A rare great cast of over 50s starring Maggie Smith

A rare great cast of over 50s starring Maggie Smith

My Old Lady (November 21, 2014)

My Old Lady, directed by Israel Horovitz and adapted from his stage play, is that rare film that has a great cast of over 50s that are neither background mothers and fathers nor pensioners stuck in a retirement home.

Unfortunately, the film also begs the question: why put two great comic actors, Kevin Kline and Maggie Smith, in Paris, toss in the terrific, bi-lingual actress Kristen Scott Thomas, and have them obsessing over suicide while shedding melodramatic tears?

My Old Lady has all the markings of a hilarious black comedy but it’s neither funny nor convincingly dramatic.

Although Horowitz can never quite deliver comedy, the film does start out like a comedy and, to be fair, Horowitz has a winning conceit.  It’s called a ‘viager’, a kind of French sale and leaseback/equity release property law, and is an originally device to keep three strong characters at loggerheads in one house.

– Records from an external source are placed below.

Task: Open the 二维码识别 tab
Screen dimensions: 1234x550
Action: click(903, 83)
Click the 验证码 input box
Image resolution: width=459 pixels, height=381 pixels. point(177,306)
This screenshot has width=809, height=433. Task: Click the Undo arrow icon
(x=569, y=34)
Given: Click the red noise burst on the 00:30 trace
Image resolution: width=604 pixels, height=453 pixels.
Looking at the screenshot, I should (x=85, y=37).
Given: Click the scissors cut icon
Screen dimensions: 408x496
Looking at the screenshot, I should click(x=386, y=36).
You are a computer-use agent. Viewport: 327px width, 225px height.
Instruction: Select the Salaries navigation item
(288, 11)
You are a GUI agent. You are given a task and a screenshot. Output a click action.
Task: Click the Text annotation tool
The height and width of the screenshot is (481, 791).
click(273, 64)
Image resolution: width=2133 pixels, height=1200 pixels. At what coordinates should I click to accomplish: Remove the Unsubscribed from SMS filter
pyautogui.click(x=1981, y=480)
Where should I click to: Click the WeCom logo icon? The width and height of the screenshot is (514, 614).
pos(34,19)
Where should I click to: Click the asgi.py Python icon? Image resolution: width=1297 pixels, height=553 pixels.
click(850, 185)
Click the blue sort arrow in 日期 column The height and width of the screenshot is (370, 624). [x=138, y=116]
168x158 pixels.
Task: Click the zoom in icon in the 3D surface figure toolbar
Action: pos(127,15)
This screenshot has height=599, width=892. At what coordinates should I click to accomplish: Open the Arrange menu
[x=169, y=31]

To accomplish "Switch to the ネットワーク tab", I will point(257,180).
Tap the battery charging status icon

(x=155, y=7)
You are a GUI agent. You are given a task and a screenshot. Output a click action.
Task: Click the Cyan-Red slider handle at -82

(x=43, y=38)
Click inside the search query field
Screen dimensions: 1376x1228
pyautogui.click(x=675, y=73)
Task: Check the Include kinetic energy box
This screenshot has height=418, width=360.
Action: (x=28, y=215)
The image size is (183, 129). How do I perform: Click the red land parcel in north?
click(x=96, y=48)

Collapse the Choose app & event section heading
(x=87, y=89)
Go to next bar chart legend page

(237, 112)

Kline plays Mathias Gold, a 60-something failed New York writer who is single, broke and homeless when he receives a surprising letter that will clear his debts, if bottled-up head. He buys a single ticket to Paris and shows up at the prime piece of real estate over the Jardin du Luxembourg that his estranged father has left him in his will.

The conflict arises when he learns that this property is a ‘viager’ and its 92-year-old sitting tenant of forty years, Mathilde Girard (Maggie Smith) knew Mathias’ father a lot better than he did.

Real-estate broker Auguste Lefebvre (Dominque Pinon) is excited about the 12-million Euro property until he learns that the house is viager. ‘Not good,’ he says in his excellent English. When Mathias tells him that Madame Girard is 90, he decides that, ‘that’s not so bad.’

But Madame Girard, who sold her English school in Neuilly, but still barters English lessons for fine wines and gourmet food, is in no hurry to leave her memory-filled house.

Unable to afford a hotel, Mathias gives Madame Girard his gold watch (that unbeknown to Mathias, had been a gift from Girard to his father) as rent, and installs himself in the dusty, unused third floor.

To make rent money, he sells off the valuable furniture stored up the stairs that Madame Girard can no longer climb.  Oddly, her daughter, Chloé (Thomas) can, but does not notice the theft.  She does, however, notice the intruder, and threatens a law suit.  As Mathias pays rent, she has no legal action, and the two stake their claim to the house as arch enemies.

Mathias follows Chloé, who teaches in her mother’s former school. When he gleefully learns that she is having an affair with a married man, he threatens to blackmail her. But gradually, as the skeletons tumble in rapid succession out of the closet, he learns that she is as messed up, potentially homeless and aimless as he is.

The two have something far darker in common: both have been screwed up by the lifelong affair between Mathias father and Chloé’s mother – and could even be related.

In this manner, the only mildly-comic sparring turns into tedious melodrama, with Mathias going off the wagon so that we can watch Kline overplaying a one-note drunk – one of the least convincing in recent memory.

Smith, who can deliver one-liners like no one else of her generation, is far from her Downton Abbey mode, as though confused between being the femme fatale of a tragic love affair and an eccentric, strong-willed old lady with all the trump cards.

Horowitz is both the wrong person to adapt his play and to direct it. He is stuck in stage mode and his melodramatic script and wooden direction leave his marvellous cast valiantly floundering.